In my tests, generation of 1 report of poll data of 7 days took ~3minutes on my macbook with m1 chip. This time can be further reduced by using parallel pandas features.

NOTE: the ipynb file is present in the sample_data directory

API

/echo/{message}: Returns the input string.

/trigger_report endpoint that will trigger report generation from the data provided.
Response:

{
    "report_id": "06757268c878488d846aee30a8101cae"
}

/get_report endpoint that will return the status of the report or the CSV.
Running Response:

{
    "status": "Running"
}

Completed Response:

{
    "url": "https://loopbucket1.s3.amazonaws.com/%240f8f1a89f83f43cebcbbd6e5b2c0c6e0.csv?X-Amz-Algorithm=AWS4-HMAC-SHA256&X-Amz-Credential=AKIATTXRLV5J3BSGF4QR%2F20231127%2Feu-north-1%2Fs3%2Faws4_request&X-Amz-Date=20231127T104141Z&X-Amz-Expires=86400&X-Amz-SignedHeaders=host&X-Amz-Signature=9d7ca85ce80131acaee23aa506c26481544d126e0db63fb07599cb05c02bcb56",
    "status": "Complete"
}

This url url when opened downloads the report CSV from S3.

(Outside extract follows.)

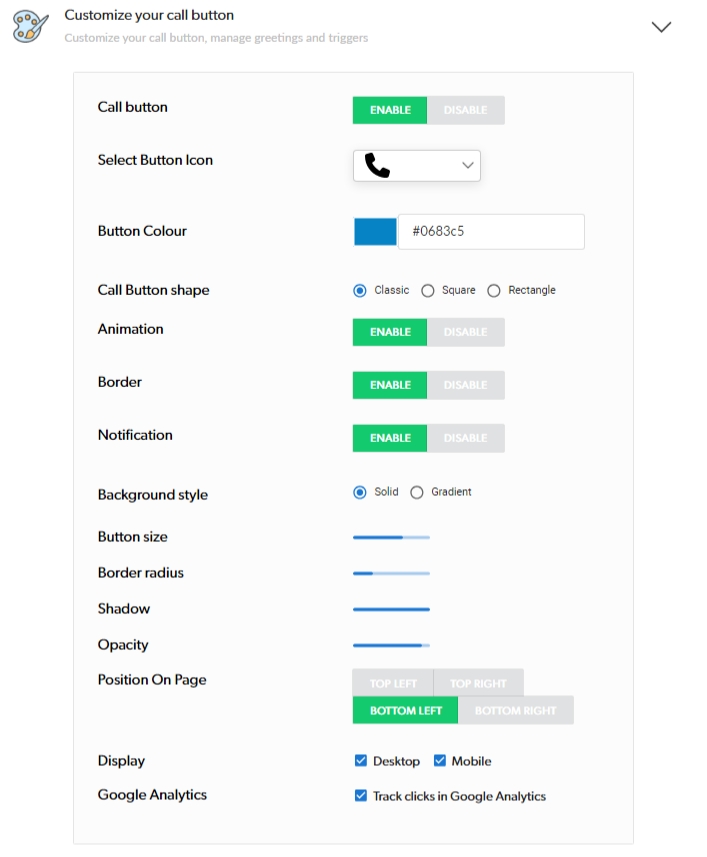Disable the Call button
Viewport: 707px width, 857px height.
(465, 110)
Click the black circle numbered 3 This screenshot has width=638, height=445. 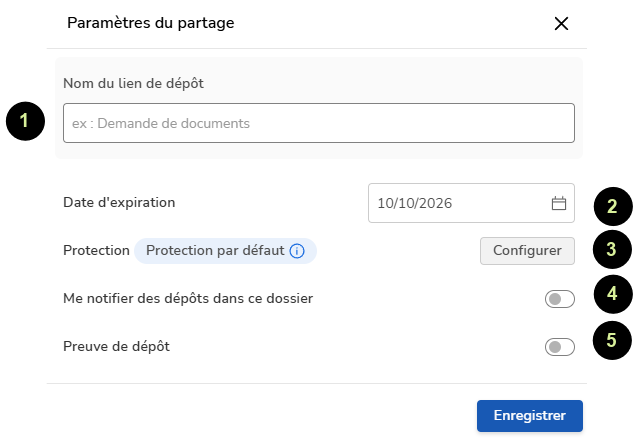click(612, 249)
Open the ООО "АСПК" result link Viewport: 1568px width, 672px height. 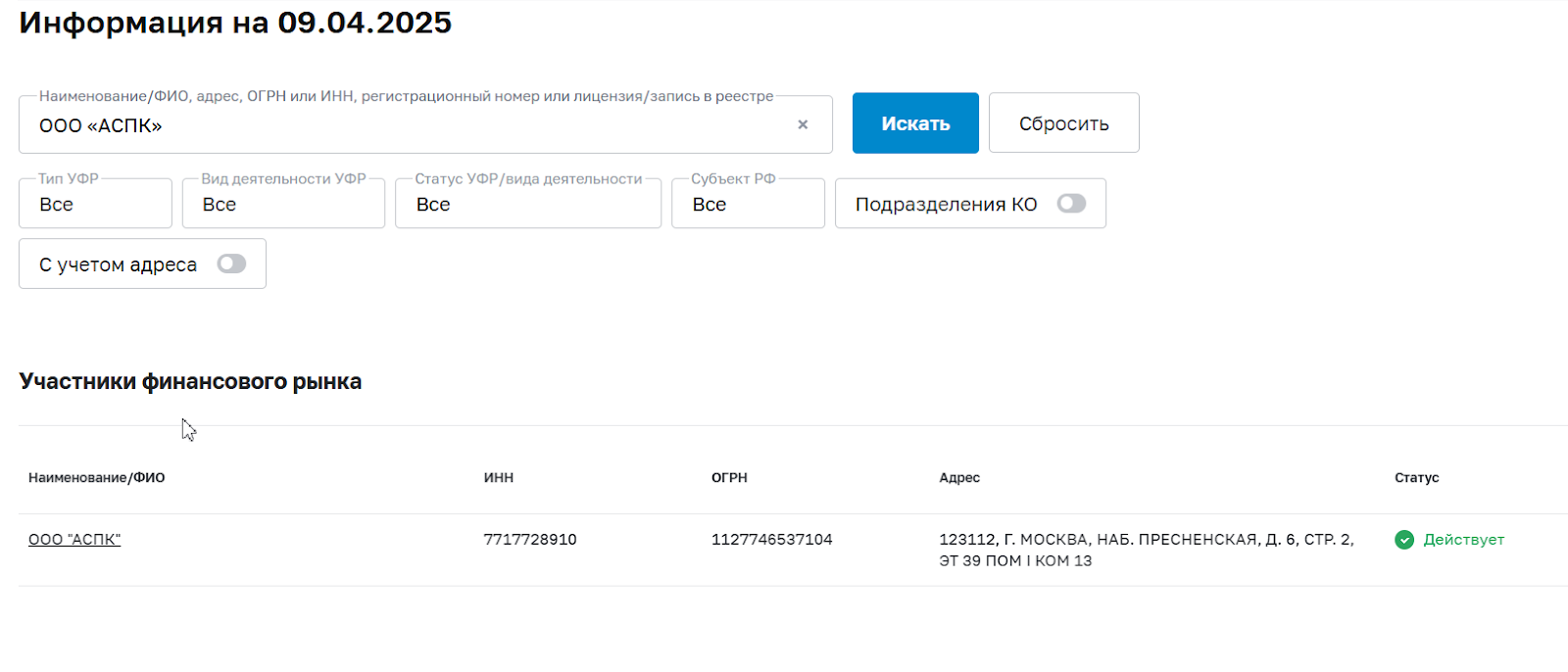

Data Analysis and Manipulation

Please check the attached ipynb file for complete steps.
The data manipulation of the poll data consists of following steps:

Load the data
Normalize the store hours data to UTC, recalculate day-of-week due to time normalization
Filter the poll data according to store opening/closing hours. Entries lying outside the open hours are discarded.
Resample the poll data to hour boundaries.
Extrapolate the missing values by using a rolling window that takes into account the mode of the window values (majority of active/inactive). This also fills the missing intervals with what was the last known status before that time.
Perform this operation for all store_ids and generate the result dataframe
Export the result to csv

Extrapolation of missing data

In the case of missing data, a simple extrapolation technique is used that takes the status of the last known status as the continous status throughout the missing time interval.
No prediction is used to generate missing information as it is not reliable for uptime data.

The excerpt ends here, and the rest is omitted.